• _Data listing_:
════════════════

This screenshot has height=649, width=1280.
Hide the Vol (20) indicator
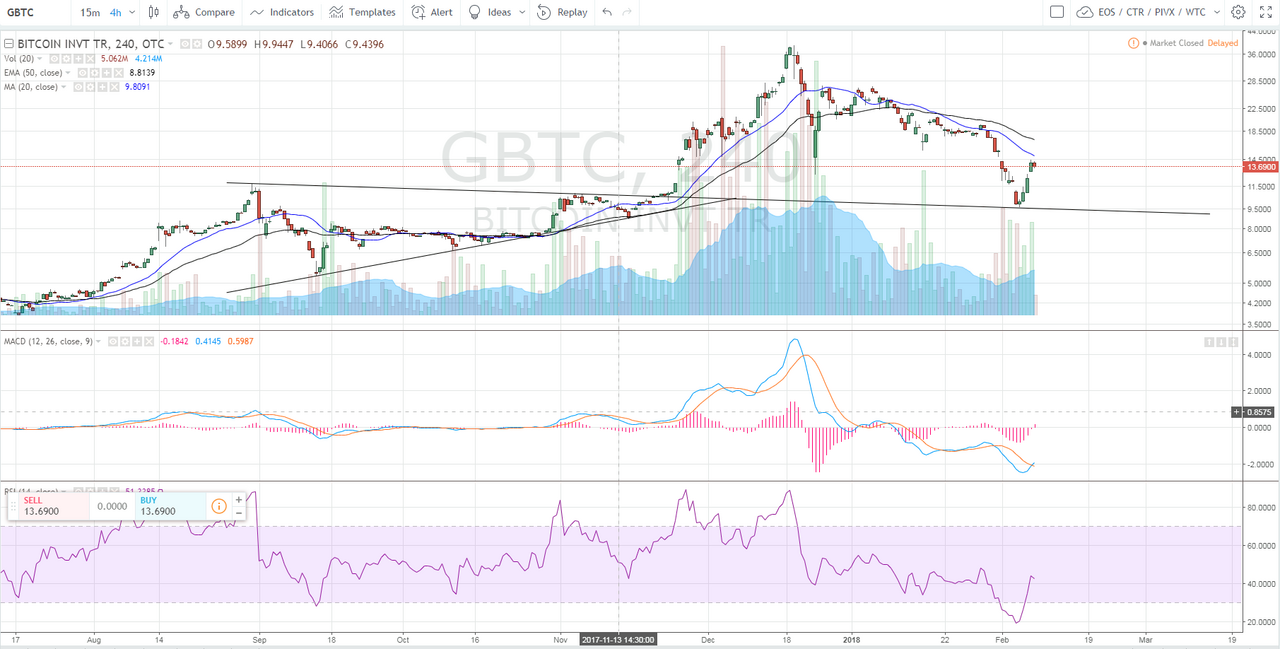(53, 58)
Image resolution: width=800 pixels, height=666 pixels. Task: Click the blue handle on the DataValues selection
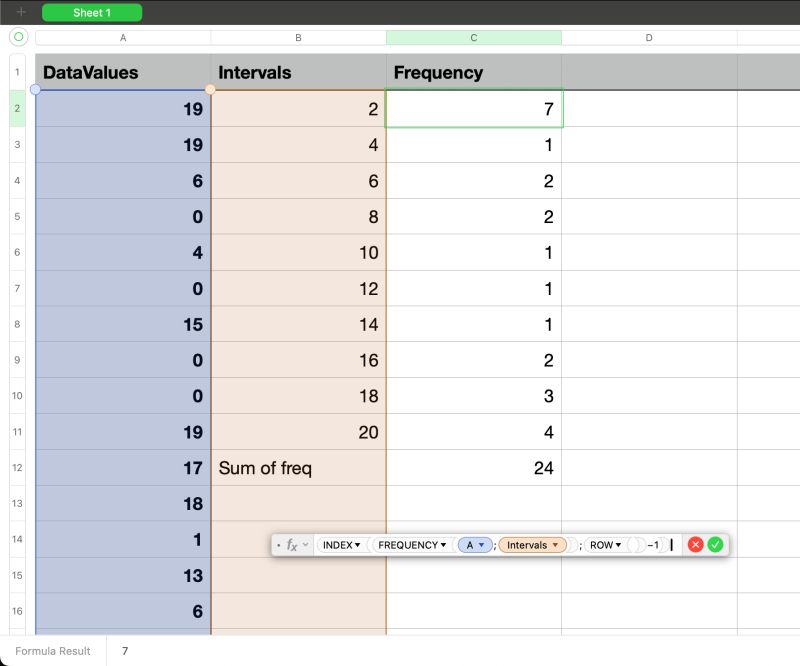click(37, 90)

════════════════

• _Work instructions_: Please update the material above by replacing "height" with "vertical size" and keeping everything else the same. Leave the pictures out of your answer.

• _Output below_:
This screenshot has vertical size=649, width=1280.
Hide the Vol (20) indicator
(53, 58)
Image resolution: width=800 pixels, vertical size=666 pixels. Task: Click the blue handle on the DataValues selection
click(37, 90)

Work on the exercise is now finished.